┏━━

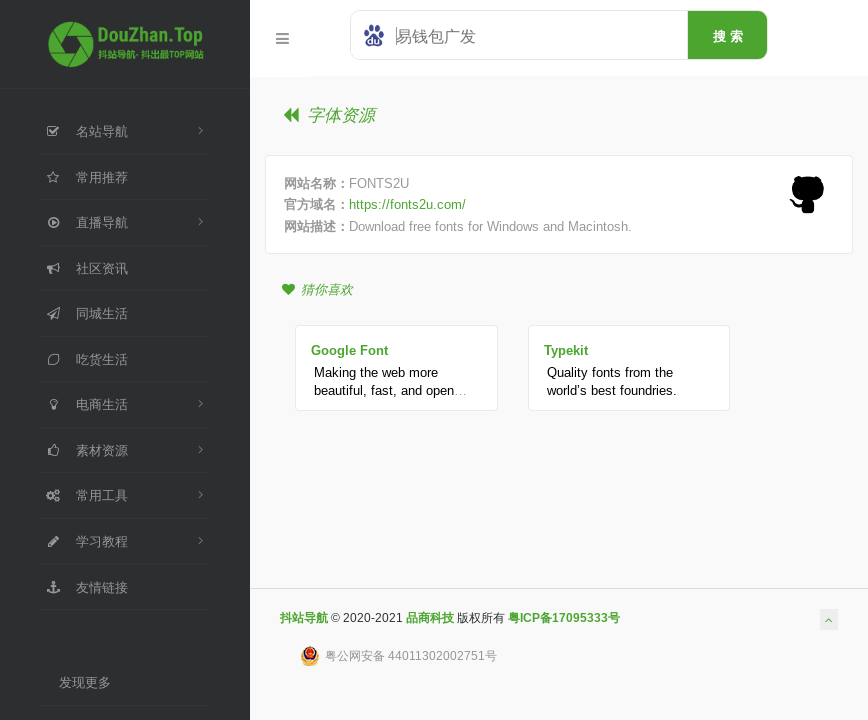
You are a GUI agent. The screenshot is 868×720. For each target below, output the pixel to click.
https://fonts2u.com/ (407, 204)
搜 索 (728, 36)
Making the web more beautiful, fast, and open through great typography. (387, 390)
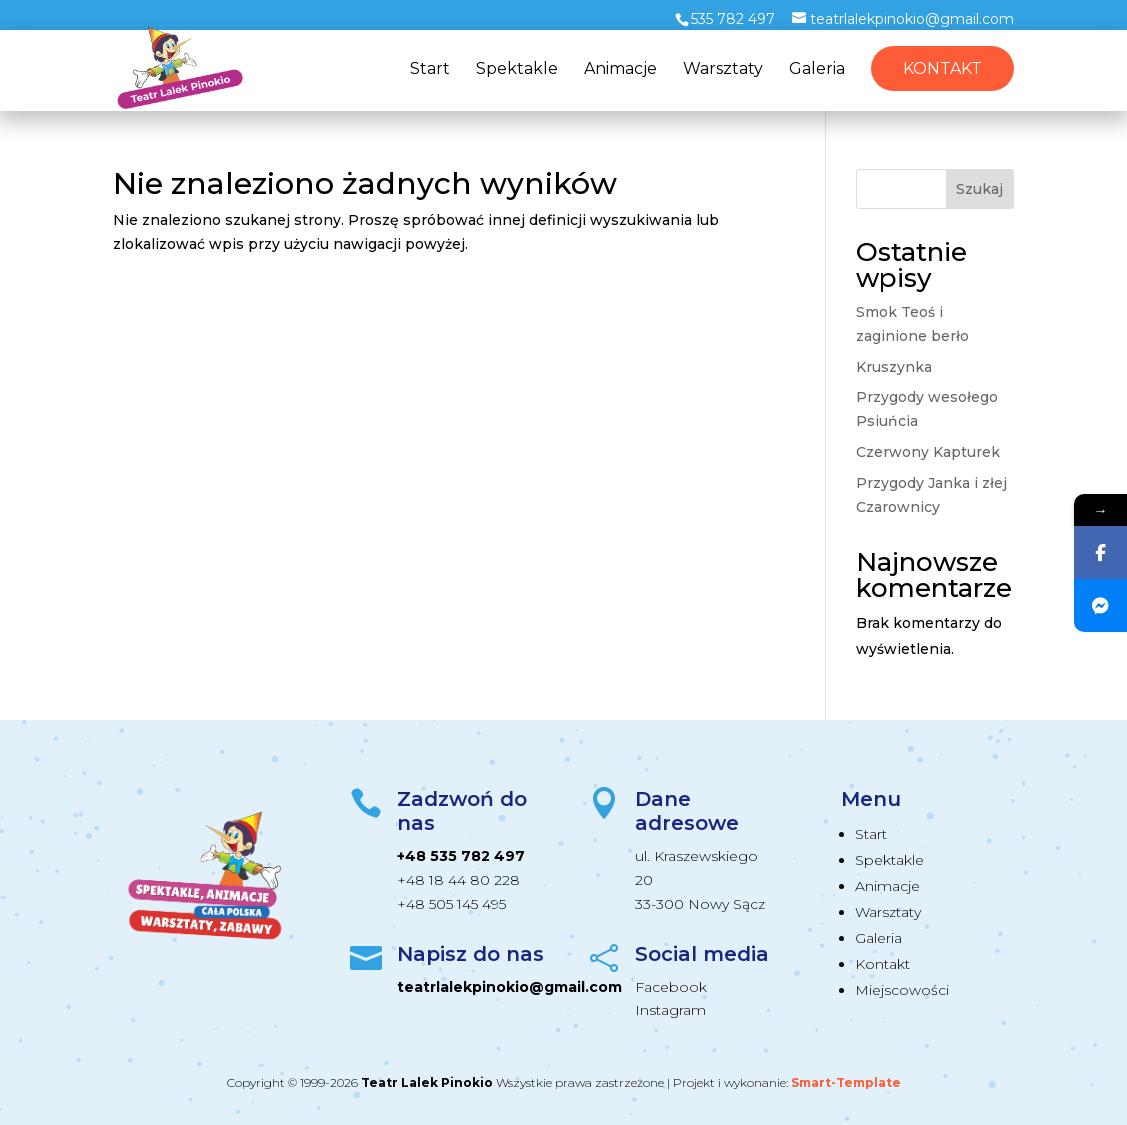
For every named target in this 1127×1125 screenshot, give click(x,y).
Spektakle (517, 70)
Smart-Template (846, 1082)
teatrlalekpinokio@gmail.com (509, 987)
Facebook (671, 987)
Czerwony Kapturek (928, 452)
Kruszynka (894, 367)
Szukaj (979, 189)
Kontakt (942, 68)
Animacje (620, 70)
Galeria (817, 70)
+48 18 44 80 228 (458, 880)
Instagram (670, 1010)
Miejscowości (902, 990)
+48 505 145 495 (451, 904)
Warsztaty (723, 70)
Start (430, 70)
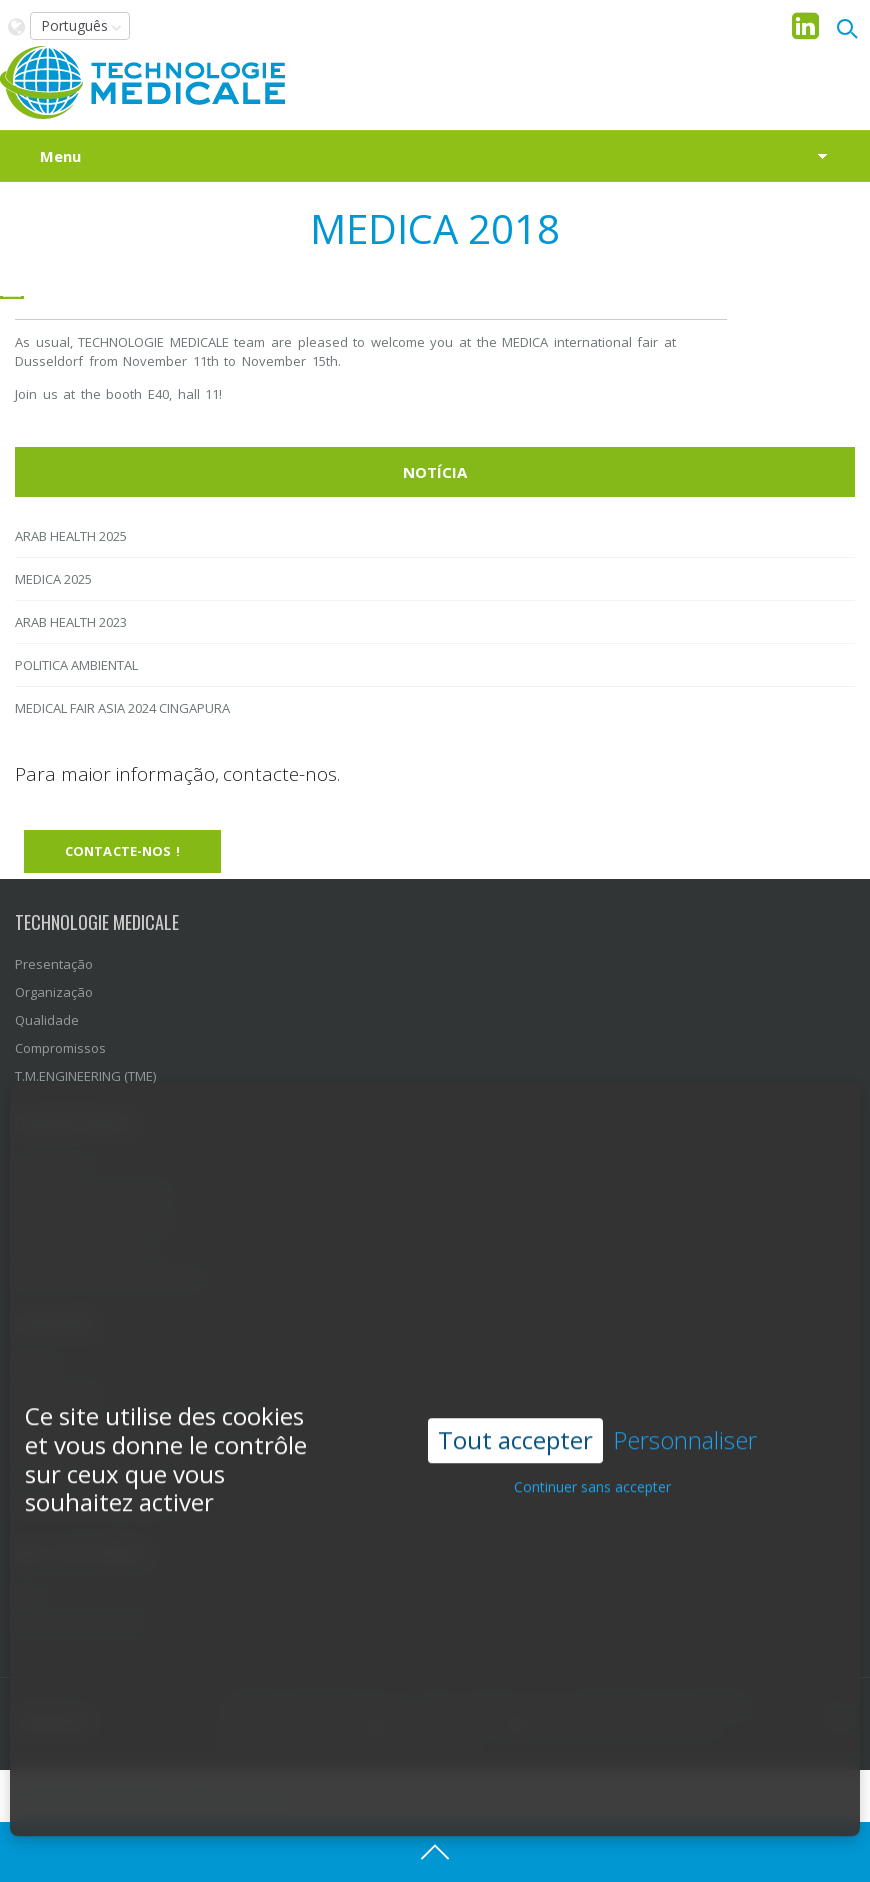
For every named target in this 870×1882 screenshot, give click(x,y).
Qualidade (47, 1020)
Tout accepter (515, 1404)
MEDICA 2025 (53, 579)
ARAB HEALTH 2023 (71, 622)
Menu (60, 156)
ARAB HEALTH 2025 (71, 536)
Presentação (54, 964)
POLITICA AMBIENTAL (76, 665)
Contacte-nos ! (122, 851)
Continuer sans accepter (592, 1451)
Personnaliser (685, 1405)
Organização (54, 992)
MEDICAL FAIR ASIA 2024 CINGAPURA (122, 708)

┗━━

* [Request]
Rewrite the entries above with every "screenshot" replaced by "image" and nothing else changed. Leave the pictures out.

* [Correct answer]
You are a GUI agent. The image is 868×720. For each target below, output the pixel to click.
https://fonts2u.com/ (407, 204)
搜 索 (728, 36)
Making the web more beautiful, fast, and open through great typography. (387, 390)
For every named target in this 1127×1125 image, give click(x,y).
Spektakle (517, 70)
Smart-Template (846, 1082)
teatrlalekpinokio@gmail.com (509, 987)
Facebook (671, 987)
Czerwony Kapturek (928, 452)
Kruszynka (894, 367)
Szukaj (979, 189)
Kontakt (942, 68)
Animacje (620, 70)
Galeria (817, 70)
+48 18 44 80 228 (458, 880)
Instagram (670, 1010)
Miejscowości (902, 990)
+48 505 145 495 (451, 904)
Warsztaty (723, 70)
Start (430, 70)
For every named target in this 870×1882 image, give click(x,y).
Qualidade (47, 1020)
Tout accepter (515, 1404)
MEDICA 2025 (53, 579)
ARAB HEALTH 2023 (71, 622)
Menu (60, 156)
ARAB HEALTH 2025 (71, 536)
Presentação (54, 964)
POLITICA AMBIENTAL (76, 665)
Contacte-nos ! (122, 851)
Continuer sans accepter (592, 1451)
Personnaliser (685, 1405)
Organização (54, 992)
MEDICAL FAIR ASIA 2024 CINGAPURA (122, 708)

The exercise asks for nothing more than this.